In order to improve the reusability of the code and to facilitate the management of subsequent development, the classes that manage the interaction actions of each mode implement the same interface. A graphical representation of the system structure is given in the UML activity diagram in Fig.\ref{fig:uml}.

\begin{figure}[htbp]
    \centering
    \includegraphics[width=\textwidth]{graphics/uml.png}
    \caption{UML Class diagram for the main structure of the system}
    \label{fig:uml}
\end{figure}

\subsection{Handle Mode}
In this mode, the user is controlling the robot's movement directly through the motion controller in the right hand. The touch pad of the motion controller determines the direction of rotation of the robot. The user can control the robot's driving speed by pulling the Trigger button. Fig.\ref{fig:htc} shows how to get the values from the HTC motion controller. The robot rotation direction will read the value of the touchpad X-axis. The range of values is $[-1,1]$. Forward speed reads the Trigger button passed in as a variable of type SteamVR\_Action\_Single, and the range of the variable is $[0,1]$. With the right-hand menu button, the surveillance screen around the robot can be turned on or off. The monitor window can be adjusted to a suitable position by dragging and rotating it. In the literature dealing with VR and human-computer collaboration, many researchers have used a similar operational approach. Therefore, as a widely used, and in a sense default operation approach, this mode was designed and became one of the proposed operation modes.

\begin{figure}[htbp]
    \centering
	\includegraphics[height=10cm]{graphics/htc.png}
	\caption{HTC handle illustration.}
	\label{fig:htc}
\end{figure}

\subsection{Lab Mode}
The original intention of designing this mode is that there is a part of the literature where the immersive human-robot collaborative framework are used to train operators how to operate the robot, avoiding risks and saving learning costs or directly as a platform for operating the robot \cite{Perez:2019ub}\cite{Matsas:2017aa}. Therefore, in this mode, a virtual laboratory environment is constructed, in which simulated buttons, controllers, and monitoring equipment are placed. The laboratory consists of two parts. The first part is the monitoring equipment: the monitoring screen is enlarged and placed at the front of the lab as a huge display. The second part is the operating console in the center of the laboratory, which can be moved by the user as desired. The user can use the buttons on the right side to lock the robot or let it walk forward automatically. In the middle of the console are two operating joysticks that determine the robot's forward motion and rotation respectively. The part that involves virtual joystick movement and button effects uses an open source github project VRtwix\footnote{https://github.com/rav3dev/vrtwix}. With the sliding stick on the left, the user can edit the speed of the robot's forward movement and rotation.

\subsection{Remote Mode}
In this mode, the user can set the driving target point directly or control the robot by picking up the remote control that is placed on the toolbar.

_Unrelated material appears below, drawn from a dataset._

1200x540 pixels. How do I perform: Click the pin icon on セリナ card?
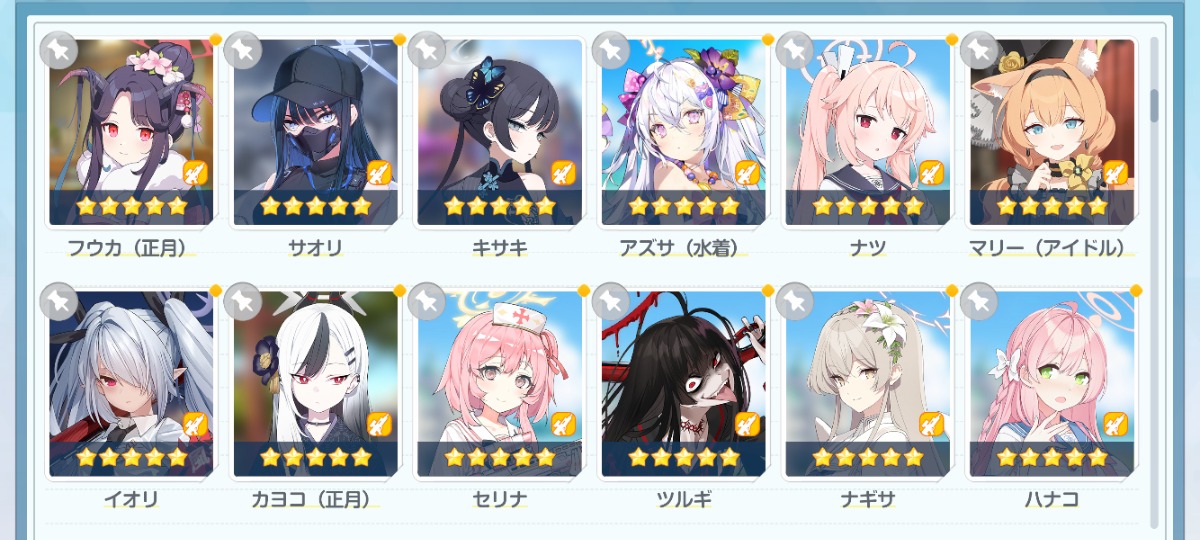point(427,301)
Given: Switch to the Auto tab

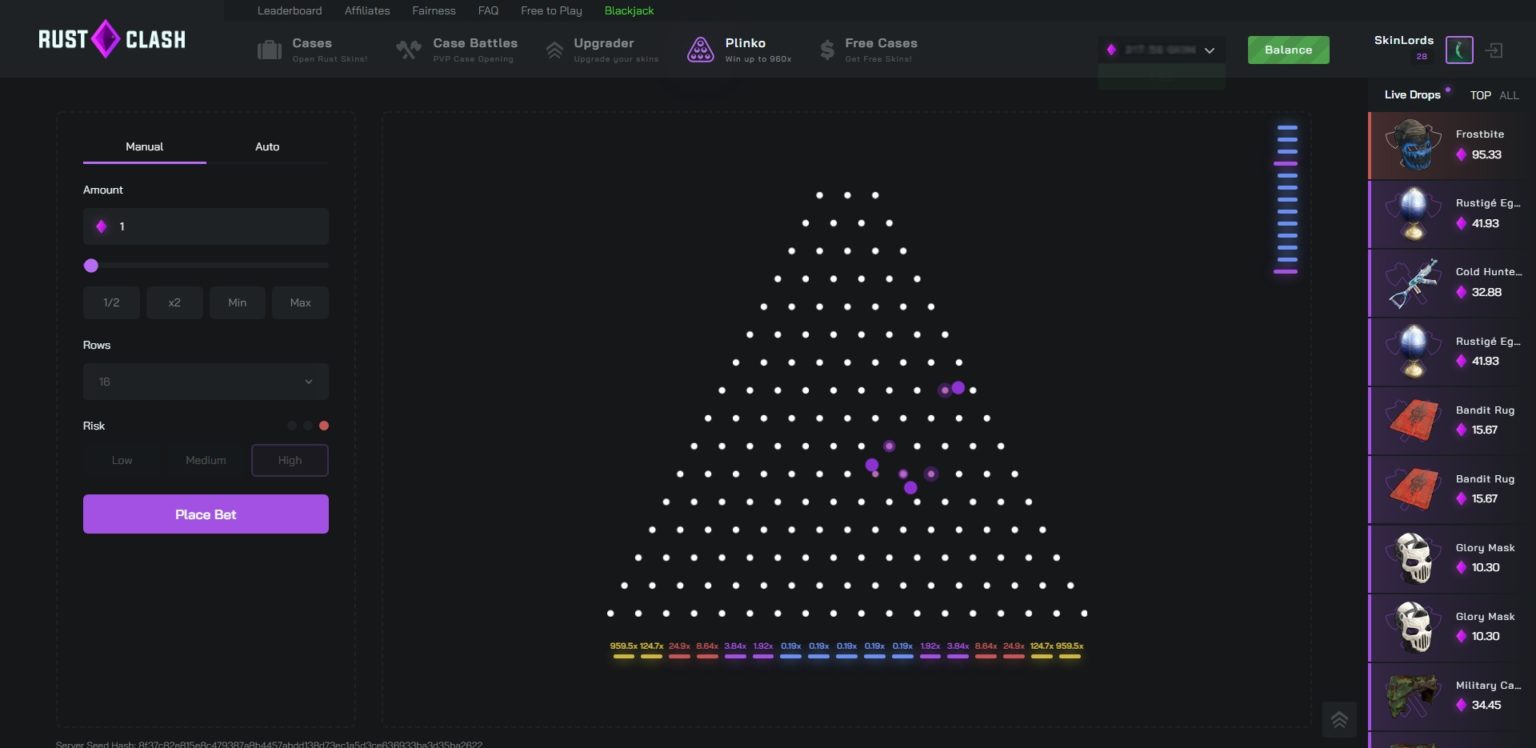Looking at the screenshot, I should (x=267, y=147).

The target point is set by the ray emitted by the right motion controller. This process is similar to setting a teleportation point. After the target point is set, a square representing the destination is shown in the scene, and the robot will automatically travel to the set destination. The entire driving process uses the NavMeshAgent component and is therefore capable of automatic obstacle avoidance.
By clicking on the menu button, a movable toolbar is opened with a remote control and a monitoring device. The remote control is a safety precaution in case the automatic navigation fails to navigate to the target point properly. The user can adjust the direction of the robot's travel by using the remote control. The pickup and auto-release parts use the ItemPackage component available in the SteamVR plugin.



\subsection{UI Mode}
The virtual menu is also an interaction method that is often used in VR, so this mode is proposed. In this mode, the user must interact with the virtual menu using the ray emitted by the right motion controller. The virtual menu is set up with buttons for the direction of movement, speed controller, and buttons to open and close the monitor screen. In addition to this, an additional follow function is added to the menu, allowing the robot to follow the user's position in the virtual world. This is intended to let the user concentrate on observing the rendered VR environment. Also, having a real robot follow the user's location in the virtual world is a novel, unique human-machine integration mode in VR. The robot's automatic navigation uses the NavMeshAgent.


\section{Test Scene}
In order to simulate the use of rescue robots in disaster scenarios, the test scenes were built to mimic the post-disaster urban environment as much as possible. The POLYGON Apocalypse \footnote{https://assetstore.unity.com/packages/3d/environments/urban/polygon-apocalypse-low-poly-3d-art-by-synty-154193}, available on the Unity Asset Store, is a low poly asset pack with a large number of models of buildings, streets, vehicles, etc. Using this resource pack as a base, additional collision bodies of the appropriate size were manually added to each building and obstacle after the pack was imported, which was needed to help track the robot's driving crash in subsequent tests.

Considering that there are four modes of operation to be tested, four scenes with similar complexity, similar composition of buildings but different road conditions and placement of buildings were constructed. The similarity in complexity of the scenes ensures that the difficulty of the four tests is basically identical. The different scene setups ensure that the scene information learned by the user after one test will not make him understand the next test scene and thus affect the accuracy of the test data. 

The entire scene is initially invisible, and the visibility of each objects in the test scene is gradually updated as the robot drives along. Ten interactable sufferer characters were placed in each test scene. The place of placement can be next to the car, the house side and some other reasonable places.